2016.
01.24
Sun
建設年 : 昭和5年(1930)11月竣工、翌年4月給水開始
設 計 : 足利市上下水道部
見 学 : 個人の場合は、足利市文化財一斉公開(秋)で見学可
住 所 : 栃木県足利市緑町1丁目3780
交 通 : JR両毛線 足利駅~徒歩35分位
TEL : 0284-20-2206   
※詳しくはコチラ⇒【足利市上下水道部
緑町配水場
 足利市で最も古い配水場で、昭和5年に今福浄水場と共に建設されました。 低地にある浄水場からポンプで送水し、山の上にある配水場に貯めて、高低差を利用して各地に配水する上水道施設です。 中高層マンションの水道も、一旦ポンプで屋上まで上げ、貯めてから各家庭へ配水するので、これも巨大な給水タンクといえるでしょう。
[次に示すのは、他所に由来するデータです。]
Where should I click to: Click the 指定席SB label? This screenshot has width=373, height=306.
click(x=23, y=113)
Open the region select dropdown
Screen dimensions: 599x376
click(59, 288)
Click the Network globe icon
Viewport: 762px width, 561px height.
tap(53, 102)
(総容量5,100㎥)
水道施設全体の土木設計は、東京の八王子市水道部から招聘した、中島貞一郎工務課長と中谷繁治(後に足利市職員になる)。
 そして昭和4年(1929.5.15)着工し、翌年12月竣工(緑町配水場は11月竣工)昭和6年4月に給水開始。 創設時の計画では、給水人口:55,000人、1日最大給水量:11,550㎥、1人1日最大給水量:210ℓ。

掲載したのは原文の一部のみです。